=== SOURCE MATERIAL ===
Content starts
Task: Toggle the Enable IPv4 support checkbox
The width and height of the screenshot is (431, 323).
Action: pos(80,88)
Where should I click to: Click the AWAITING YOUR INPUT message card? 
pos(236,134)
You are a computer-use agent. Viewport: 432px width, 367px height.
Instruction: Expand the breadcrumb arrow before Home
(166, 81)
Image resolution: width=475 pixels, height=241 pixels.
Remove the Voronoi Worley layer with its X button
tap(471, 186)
Content ends
Content starts
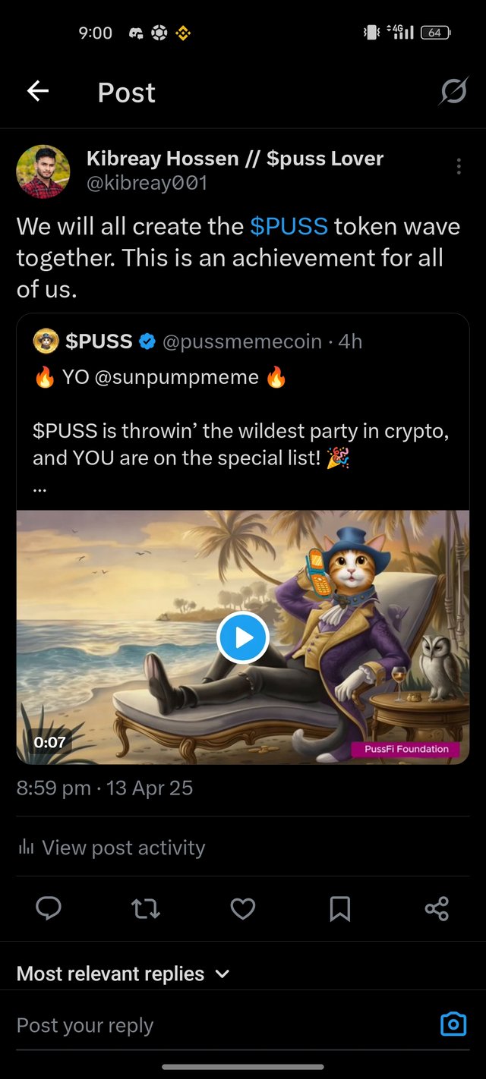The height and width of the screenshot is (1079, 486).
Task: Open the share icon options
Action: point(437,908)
Content ends
=== TASK TO COMPLETE ===
From the records above, transcribe without alteration every line from the one with "Task: Toggle the Enable IPv4 support checkbox" to the one with "You are a computer-use", inclusive.

=== EXERCISE SOLUTION ===
Task: Toggle the Enable IPv4 support checkbox
The width and height of the screenshot is (431, 323).
Action: pos(80,88)
Where should I click to: Click the AWAITING YOUR INPUT message card? 
pos(236,134)
You are a computer-use agent. Viewport: 432px width, 367px height.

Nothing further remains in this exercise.